Haiti’de çete terörü: 530’u aşkın ölü

Birlemiş Milletler (BM) İnsan Hakları Yüksek Komiserliği Haiti’de birçoğu pusudaki keskin nişancılar tarafından olmak üzere 530’u aşkın kişinin öldürüldüğünü, 280’e yakın kişinin alıkonulduğunu bildirdi.

BM İnsan Hakları Yüksek Komiserliği sözcüsü Marta Hurtado gazetecilere yaptığı açıklamada, “Yalnızca Mart ayının ilk iki haftasında çeteler arasındaki çatışmalarda en az 208 kişi öldü, 164 kişi yaralandı ve 101 kişi kaçırıldı” dedi.

Hurtado, kurbanların çoğunun evlerinde veya sokakta insanlara rastgele ateş açtığı iddia edilen keskin nişancılar tarafından öldürüldüğü veya yaralandığını söyledi.

Ocak ayı başında mart ortasında kadar başta başkent Port-au-Prince’te olmak üzere çetelerle ilişki olaylarda toplam 531 kişinin öldürüldüğü, 300 kişinin yaralandığı ve 277 kişinin kaçırıldığı belirtildi.

Hurtado, "Uluslararası toplumdan, tam ve kesin bir eylem planıyla birlikte özel bir destek gücünün konuşlandırılmasını acilen değerlendirmesini istiyoruz" çağrısında bulundu.

CİNSEL ŞİDDET SİLAH OLARAK KULLANILIYOR

BM'ye göre çeteler, halkı terörize etmek, boyun eğdirmek, cezalandırmak ve ayrıca kurbanların ailelerinden zorla fidye almak için cinsel şiddeti bir silah olarak kullanıyor.

Marta Hurtado, “Haiti'de aşırı şiddetin kontrolden çıkmaya devam etmesinden büyük endişe duyuyoruz.

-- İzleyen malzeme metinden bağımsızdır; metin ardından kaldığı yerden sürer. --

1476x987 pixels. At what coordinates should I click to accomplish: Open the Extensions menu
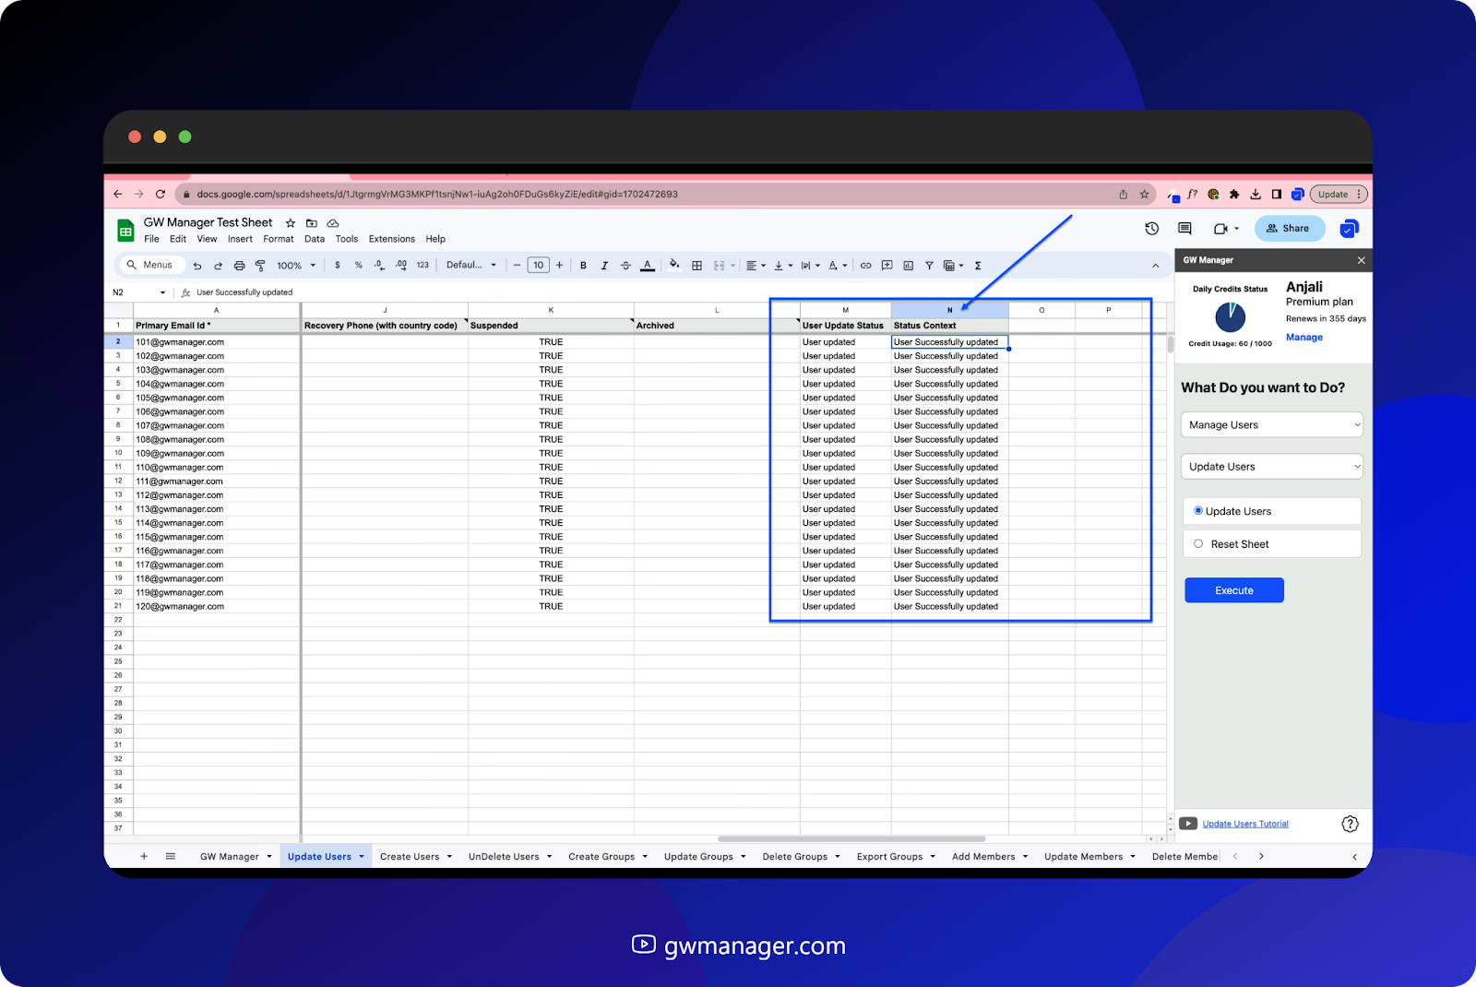391,238
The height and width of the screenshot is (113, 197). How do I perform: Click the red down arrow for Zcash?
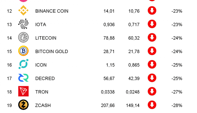tap(152, 105)
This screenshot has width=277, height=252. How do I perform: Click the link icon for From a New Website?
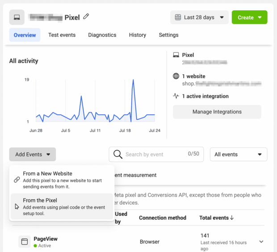coord(17,180)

Çeteler arasındaki çatışmalar daha şiddetli ve daha sık hale geliyor zira rakipleri tarafından kontrol edilen bölgelerde yaşayan insanları hedef alarak başkentte ve diğer bölgelerde bölgesel kontrollerini genişletmeye çalışıyorlar” dedi.

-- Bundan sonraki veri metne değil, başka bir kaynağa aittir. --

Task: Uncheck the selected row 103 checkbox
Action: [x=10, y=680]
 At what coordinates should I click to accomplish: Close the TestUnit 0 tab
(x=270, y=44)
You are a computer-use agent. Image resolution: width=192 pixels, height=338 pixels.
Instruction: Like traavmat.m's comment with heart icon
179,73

İnsan Hakları Komiserliği sözcüsü, çeteler arasındaki çatışmalarda bazen öğrencilerin ve öğretmenlerinin kurşunların hedefi olduğunu, artan sayıda öğrenci ve velinin okulların yakınında kaçırıldığını söyledi.

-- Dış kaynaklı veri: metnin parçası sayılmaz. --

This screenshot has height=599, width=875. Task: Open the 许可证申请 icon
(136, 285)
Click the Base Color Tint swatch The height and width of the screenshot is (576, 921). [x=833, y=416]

Hurtado, bunun sonucunda da giderek daha fazla okulun kapandığı, gençlerin onları zorla kendi elemanları haline getiren çetelerin insafına kaldığını kaydetti.

Şiddet olayları insanların evlerini terk etmesine de neden oluyor. BM’nin tahminlerine göre mart ortasına kadar en az 160 bin kişi ülke içinde göçe maruz kaldı ve kırılgan koşullarda yaşıyorlar.